● Problem: Check every line below for the word "Open" and copy each one that has it.

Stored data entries
------------------------------------------------

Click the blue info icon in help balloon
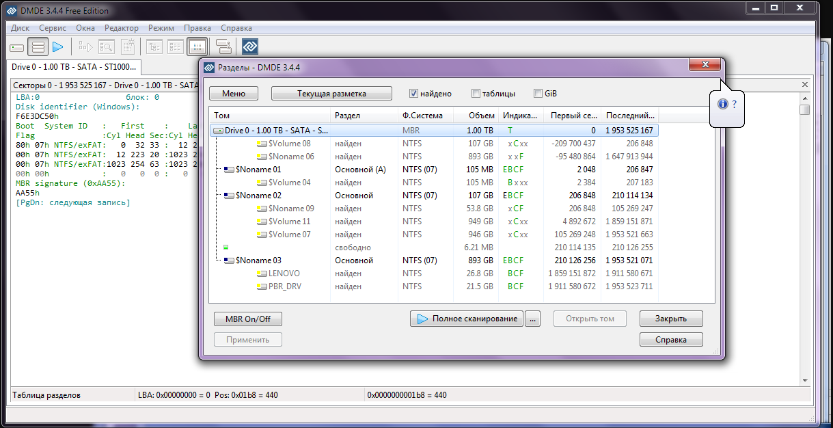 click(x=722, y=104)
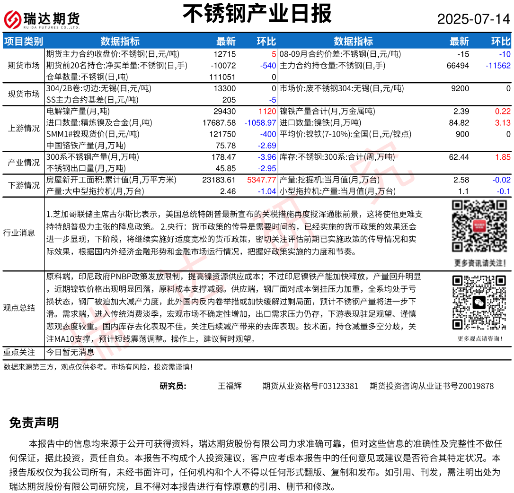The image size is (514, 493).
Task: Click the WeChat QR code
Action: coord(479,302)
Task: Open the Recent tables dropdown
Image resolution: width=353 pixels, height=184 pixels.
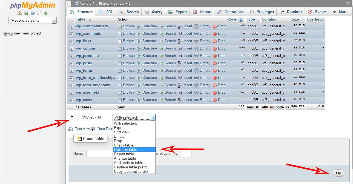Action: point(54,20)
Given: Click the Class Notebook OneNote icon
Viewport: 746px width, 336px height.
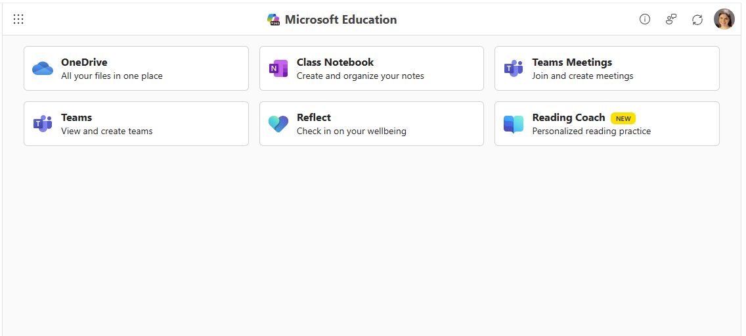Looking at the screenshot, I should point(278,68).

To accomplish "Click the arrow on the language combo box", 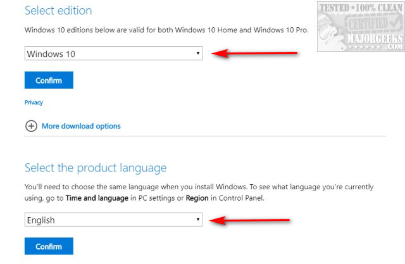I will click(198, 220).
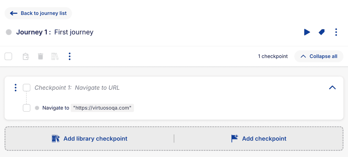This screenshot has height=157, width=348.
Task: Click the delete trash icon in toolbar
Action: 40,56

------------------------------------------------

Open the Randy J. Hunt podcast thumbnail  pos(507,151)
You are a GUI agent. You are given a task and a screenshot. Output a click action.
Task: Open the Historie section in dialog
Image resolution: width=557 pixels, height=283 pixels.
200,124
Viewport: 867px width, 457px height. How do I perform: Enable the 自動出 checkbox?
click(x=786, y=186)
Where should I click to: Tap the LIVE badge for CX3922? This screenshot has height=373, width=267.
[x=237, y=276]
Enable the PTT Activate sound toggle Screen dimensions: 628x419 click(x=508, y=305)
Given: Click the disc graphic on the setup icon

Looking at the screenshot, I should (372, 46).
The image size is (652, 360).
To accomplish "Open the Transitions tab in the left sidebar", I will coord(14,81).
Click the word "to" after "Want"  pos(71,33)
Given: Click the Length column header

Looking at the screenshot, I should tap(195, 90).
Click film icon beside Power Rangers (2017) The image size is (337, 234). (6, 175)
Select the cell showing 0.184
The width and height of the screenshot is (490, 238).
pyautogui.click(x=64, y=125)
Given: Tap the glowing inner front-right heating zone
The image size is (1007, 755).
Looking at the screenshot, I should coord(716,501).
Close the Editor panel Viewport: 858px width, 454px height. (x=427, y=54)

------------------------------------------------

● Solution below:
Task: Open the Recent tables dropdown
Open the Randy J. Hunt podcast thumbnail  pos(507,151)
Task: Open the Historie section in dialog
To accomplish "Open the Transitions tab in the left sidebar", I will coord(14,81).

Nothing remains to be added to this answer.